Poetry of Zen: Wang Wei

1 of 3

Zen poetry

Although our stories primarily follow the lives of the Zen masters who most affected the history of Zen, we will occasionally pause to appreciate artists, poets and laymen whose lives and works were influenced by Zen and who in many cases profoundly influenced the times they lived in.

There is no Bodhi-tree
Nor stand of a mirror bright.
Since all is void
Where can the dust alight?

We have seen many instances of masters and monks such as Huineng for whom verse and painting were natural forms of communication, even if they did not consider themselves "poets." Rather we might say that they found poems an ideal medium for conveying their experiences of awakening as well as for inspiring their students.

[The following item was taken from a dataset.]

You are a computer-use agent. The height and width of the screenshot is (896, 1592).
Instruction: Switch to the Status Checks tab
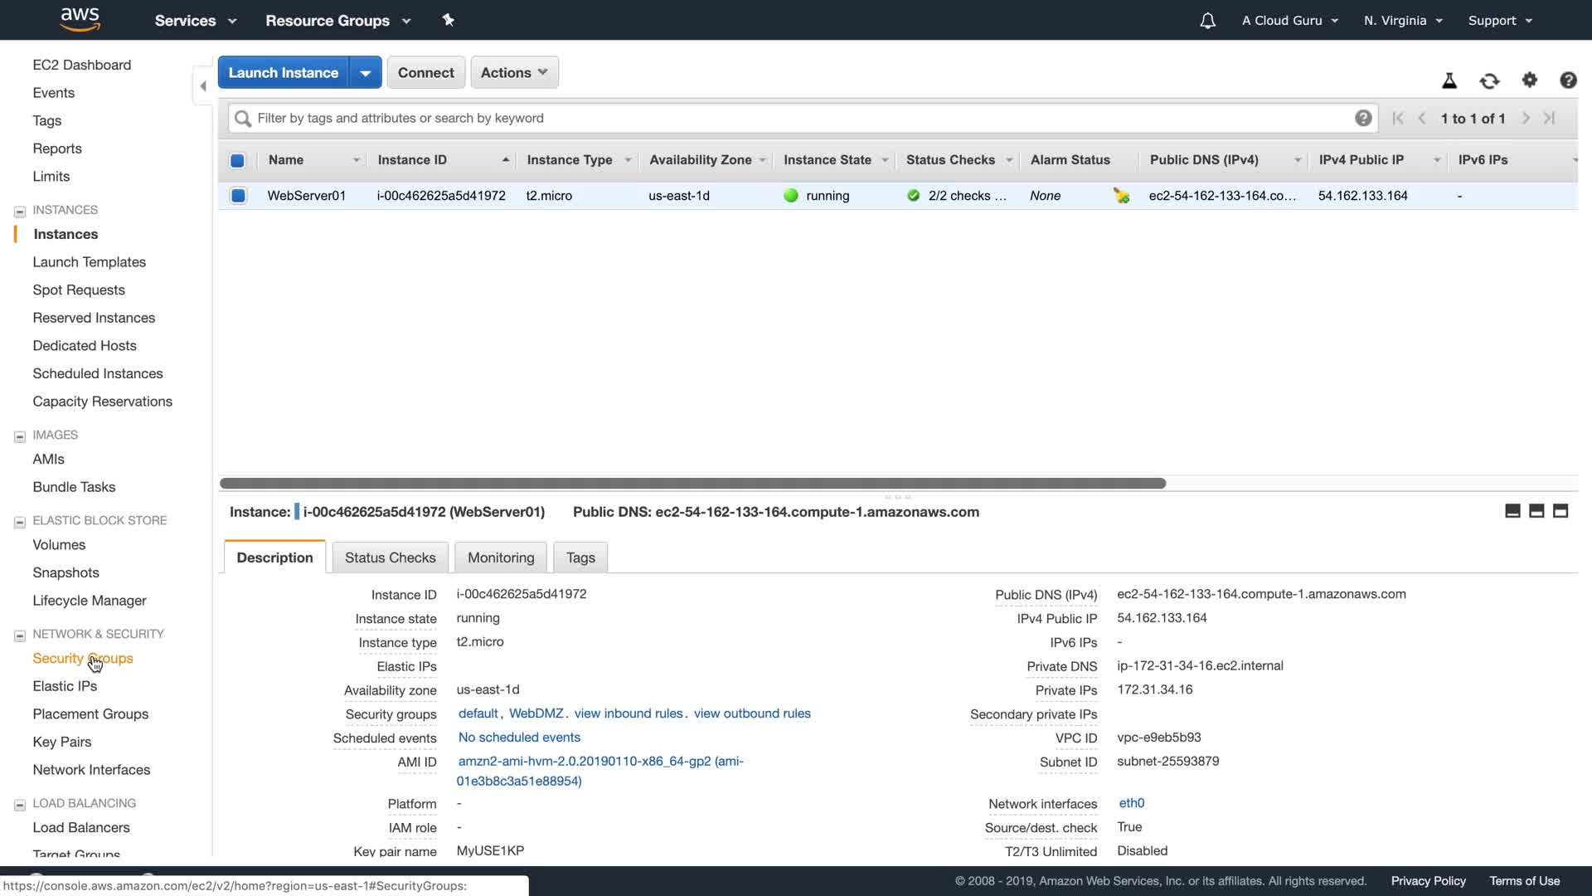tap(390, 558)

We can distinguish two flavors of "Zen poems." Some poems deal directly with aspects of Zen, as a philosophy and as a practice, for example escape from the constraints of space-time:

Twenty years a pilgrim,
Footing east, west.
Back in Seiken,
l've not moved an inch.

Seiken Chiju

Earth, river, mountain:
Snowflakes melt in air.
How could I have doubted?
Where's north? south? east? west?

Dangaii

Or sudden freedom from conventional attachments:


Searching Him took
My strength.
One night I bent
My pointing finger -
Never such a moon!

Keppo

Other poems do not reference Zen directly but nevertheless resonate with the feeling and spirit of Zen, as we will see below in Wang Wei's finest poems.

Although much Zen poetry was written by Zen monks, we will consider as well poets who were inspired by Zen, were strongly drawn to Zen ideas, or wrote a good deal of poetry in a Zen mode, regardless of whether they thought of themselves as "Zen poets."

Not only did Zen ideas influence the verse of poets such as Wang Wei, who we meet below, but as well Zen impacted Chinese (and we'll see in Module 33 Japanese) poetry and the way poets thought about writing poetry. And so we see aspects that we associate with the sudden enlightenment experience in poetry that has no clear association with Zen — for example, the paradoxical and unorthodox use of language, as well as a Zen-like use of words to express the ambiguities of perception.

On the rocky slope, blossoming
Plums-from where?
Once he saw them, Reiun
Danced all the way to Sandai.

Hoin

The context of Tang and, later, Sung Dynasty China can be difficult for those of us of the 21st Century to properly appreciate. In this world:

. . . men perfected their lives and arts certain that they gave meaning to something higher than themselves. To artists of the time, numerous and skilled, poetry and painting were Ways—two among many, to be sure, but glorious Ways—to realization of Truth, whose unfolding made possible not only fulfilled life but calm acceptance of its limitations. They saw in the world a process of becoming, yet each of its particulars, at any moment of existence, partook of the absolute. This meant that no distinction was drawn between the details of a landscape—lifts, slopes, estuaries, waterfalls-shaped by the artist's emotions. Foreground, background, each was part of the process, in poetry as in painting, the spirit discovering itself among the things of this world.

Art played an essential role in community life as well, influencing the development of Zen, whose monks and masters were themselves poets and painters. Recall the poetry contest with Huineng and Shenxiu's poems.